Copy each of the rows below line for line, with no changes.

= = =

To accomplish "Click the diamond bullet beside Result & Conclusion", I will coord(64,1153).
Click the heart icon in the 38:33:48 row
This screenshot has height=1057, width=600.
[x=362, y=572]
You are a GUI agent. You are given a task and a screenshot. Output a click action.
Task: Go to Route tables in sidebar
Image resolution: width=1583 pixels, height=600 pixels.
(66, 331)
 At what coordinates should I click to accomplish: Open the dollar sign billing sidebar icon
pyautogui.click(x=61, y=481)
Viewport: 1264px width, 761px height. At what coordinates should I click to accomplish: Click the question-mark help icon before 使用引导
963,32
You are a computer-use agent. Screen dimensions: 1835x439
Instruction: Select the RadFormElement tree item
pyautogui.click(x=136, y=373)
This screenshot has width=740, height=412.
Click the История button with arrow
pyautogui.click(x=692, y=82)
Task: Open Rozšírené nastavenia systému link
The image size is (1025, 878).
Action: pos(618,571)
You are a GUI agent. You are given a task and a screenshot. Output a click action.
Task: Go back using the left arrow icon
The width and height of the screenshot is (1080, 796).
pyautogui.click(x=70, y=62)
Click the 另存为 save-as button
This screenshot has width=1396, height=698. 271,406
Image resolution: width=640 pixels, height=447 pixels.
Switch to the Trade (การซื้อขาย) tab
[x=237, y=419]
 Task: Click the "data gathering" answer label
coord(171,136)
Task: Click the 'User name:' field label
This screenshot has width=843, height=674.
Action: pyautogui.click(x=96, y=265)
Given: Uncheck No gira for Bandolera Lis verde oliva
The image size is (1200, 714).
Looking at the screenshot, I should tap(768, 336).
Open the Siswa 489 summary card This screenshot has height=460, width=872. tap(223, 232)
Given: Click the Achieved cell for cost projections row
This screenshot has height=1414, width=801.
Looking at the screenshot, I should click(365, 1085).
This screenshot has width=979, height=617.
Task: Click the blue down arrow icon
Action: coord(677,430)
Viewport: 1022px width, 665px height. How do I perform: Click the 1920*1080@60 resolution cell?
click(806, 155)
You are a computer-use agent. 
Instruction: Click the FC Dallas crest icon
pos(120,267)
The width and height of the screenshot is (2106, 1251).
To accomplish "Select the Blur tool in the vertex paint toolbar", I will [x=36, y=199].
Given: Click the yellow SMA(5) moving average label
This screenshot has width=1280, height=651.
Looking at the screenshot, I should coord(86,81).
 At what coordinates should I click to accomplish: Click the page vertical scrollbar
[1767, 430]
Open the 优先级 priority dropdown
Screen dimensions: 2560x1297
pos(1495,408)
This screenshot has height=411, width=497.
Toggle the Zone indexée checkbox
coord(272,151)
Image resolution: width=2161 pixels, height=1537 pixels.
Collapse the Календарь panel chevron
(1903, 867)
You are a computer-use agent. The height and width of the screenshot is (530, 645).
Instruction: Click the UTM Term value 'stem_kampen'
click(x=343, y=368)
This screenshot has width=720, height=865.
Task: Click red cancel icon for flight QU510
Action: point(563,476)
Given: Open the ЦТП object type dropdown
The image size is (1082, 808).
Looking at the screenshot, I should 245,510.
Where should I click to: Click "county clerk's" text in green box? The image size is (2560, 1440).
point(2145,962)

= = =

RESULT OF THE EXERCISE:
To accomplish "Click the diamond bullet beside Result & Conclusion", I will coord(64,1153).
Click the heart icon in the 38:33:48 row
This screenshot has height=1057, width=600.
[x=362, y=572]
You are a GUI agent. You are given a task and a screenshot. Output a click action.
Task: Go to Route tables in sidebar
Image resolution: width=1583 pixels, height=600 pixels.
(66, 331)
 At what coordinates should I click to accomplish: Open the dollar sign billing sidebar icon
pyautogui.click(x=61, y=481)
Viewport: 1264px width, 761px height. At what coordinates should I click to accomplish: Click the question-mark help icon before 使用引导
963,32
You are a computer-use agent. Screen dimensions: 1835x439
Instruction: Select the RadFormElement tree item
pyautogui.click(x=136, y=373)
This screenshot has width=740, height=412.
Click the История button with arrow
pyautogui.click(x=692, y=82)
Task: Open Rozšírené nastavenia systému link
The image size is (1025, 878).
Action: pos(618,571)
You are a GUI agent. You are given a task and a screenshot. Output a click action.
Task: Go back using the left arrow icon
The width and height of the screenshot is (1080, 796).
pyautogui.click(x=70, y=62)
Click the 另存为 save-as button
This screenshot has width=1396, height=698. 271,406
Image resolution: width=640 pixels, height=447 pixels.
Switch to the Trade (การซื้อขาย) tab
[x=237, y=419]
 Task: Click the "data gathering" answer label
coord(171,136)
Task: Click the 'User name:' field label
This screenshot has width=843, height=674.
Action: pyautogui.click(x=96, y=265)
Given: Uncheck No gira for Bandolera Lis verde oliva
The image size is (1200, 714).
Looking at the screenshot, I should tap(768, 336).
Open the Siswa 489 summary card This screenshot has height=460, width=872. tap(223, 232)
Given: Click the Achieved cell for cost projections row
This screenshot has height=1414, width=801.
Looking at the screenshot, I should click(365, 1085).
This screenshot has width=979, height=617.
Task: Click the blue down arrow icon
Action: coord(677,430)
Viewport: 1022px width, 665px height. How do I perform: Click the 1920*1080@60 resolution cell?
click(806, 155)
You are a computer-use agent. 
Instruction: Click the FC Dallas crest icon
pos(120,267)
The width and height of the screenshot is (2106, 1251).
To accomplish "Select the Blur tool in the vertex paint toolbar", I will [x=36, y=199].
Given: Click the yellow SMA(5) moving average label
This screenshot has width=1280, height=651.
Looking at the screenshot, I should coord(86,81).
 At what coordinates should I click to accomplish: Click the page vertical scrollbar
[1767, 430]
Open the 优先级 priority dropdown
Screen dimensions: 2560x1297
pos(1495,408)
This screenshot has height=411, width=497.
Toggle the Zone indexée checkbox
coord(272,151)
Image resolution: width=2161 pixels, height=1537 pixels.
Collapse the Календарь panel chevron
(1903, 867)
You are a computer-use agent. The height and width of the screenshot is (530, 645).
Instruction: Click the UTM Term value 'stem_kampen'
click(x=343, y=368)
This screenshot has width=720, height=865.
Task: Click red cancel icon for flight QU510
Action: point(563,476)
Given: Open the ЦТП object type dropdown
The image size is (1082, 808).
Looking at the screenshot, I should 245,510.
Where should I click to: Click "county clerk's" text in green box? The image size is (2560, 1440).
point(2145,962)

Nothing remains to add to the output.